## START DOCUMENT TEXT
# Story on Troy James Knapp



## klbzdad (Apr 3, 2012)

KSL has done a story on Troy James Knapp, the "Mountain Man" who has eluded capture for years. Here is a link to the latest video:

http://www.ksl.com/?sid=22476458&nid=14 ... rUaAqXLe1d

I have spoken with the Iron County Sheriff and they continue to look for him and have continued their investigations in any and all break ins within Iron County. The bottom line for him is that he's been running from charges in California that do not exist anymore. They've been expunged. While he does have some charges to face up to in the counties where he has broken into places and caused damage or stolen survival items like firearms and food, once he answers to those, he will be able to tell his story and that will make him a millionaire. The guy will be able to buy a ton of property an not only won't have to run anymore, but he can live almost the same reclusive life he's enjoyed so far. I hope to have a more official statement soon. But law enforcement has asked that I pass on the word to hunters and fishermen to not force contact with Mr. Knapp but instead to document the sighting with photos, GPS readings, direction of travel, and any other information that you think may be helpful in apprehending him. Most who have had contact with him find him personable but regardless he is armed and will likely be moving alot more during the elk and deer general seasons among others carrying firearms. He is armed with a .308 rifle and .45 ACP handgun. He also have knives and other survival tools and is a very skilled outdoors-man and survivalist. Should you have contact with him or see him, please call 911 as soon as possible.

*Iron County Sheriff's Office Newsroom*

More info to come....


----------



## martymcfly73 (Sep 17, 2007)

Looks like he's made it to Fairview canyon.


----------
## END DOCUMENT TEXT
In the forum thread about Troy James Knapp, what firearms is he said to carry?
## START SUPPLIED MATERIAL
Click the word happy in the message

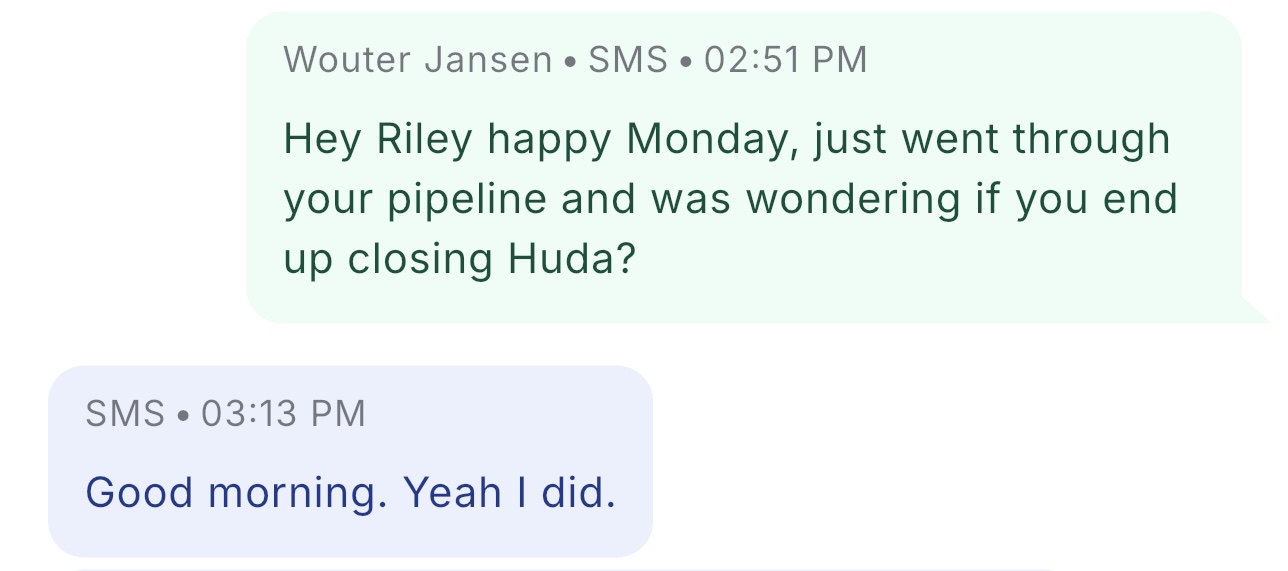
## END SUPPLIED MATERIAL
THE RESULT: A .308 rifle and a .45 ACP handgun.